Some Democrats want at least a 10-year extension of wind and solar tax breaks in exchange for lifting the ban on U.S. crude oil exports as part of the spending bill, Senator Ed Markey, a Massachusetts Democrat, said Wednesday.
Senator Tom Carper, a Delaware Democrat, told reporters he’ll vote against the spending bill if it lifts the crude-oil export ban without providing a tax credit to refiners that would lose business.
“If you tell oil producers they can sell their product anywhere, it puts a number of refiners out of business," Carper said.
Republican Senator John Hoeven of North Dakota said providing a tax credit “would be very problematic” because it would cost $7 billion.
Also at issue is whether the spending bill will include a Republican proposal, opposed by Democrats, to block Syrian refugee resettlement in the U.S., as well as a plan backed by both parties to tighten the visa waiver program, which eases travel to the U.S. for some 20 million people a year.

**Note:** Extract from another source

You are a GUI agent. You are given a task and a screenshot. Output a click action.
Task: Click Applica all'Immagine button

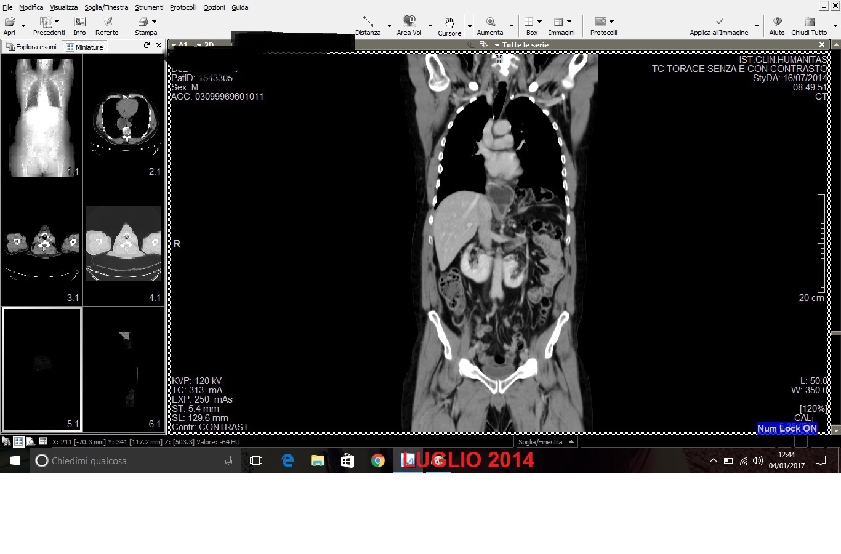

Both issues became priorities following terrorist attacks that killed 130 people in Paris in November and 14 in San Bernardino, California, on Dec. 2.
A proposal backed by Senate Majority Leader Mitch McConnell, a Kentucky Republican, would end restrictions on how much political parties may spend on behalf of candidates.
Representative Jim Jordan, an Ohio Republican who leads the conservative Freedom Caucus, questioned the wisdom of allowing McConnell’s provision on campaign spending if lawmakers drop the effort to limit Syrian refugee resettlement in the U.S. because of Democratic opposition.
"If you don’t put it in the bill but you do put in a campaign finance measure that helps the political parties? Are you kidding me?" Jordan said in an interview. He said he was unsure whether the campaign finance measure would be in the final version of the bill.
The stopgap spending bill is H.R. 2250.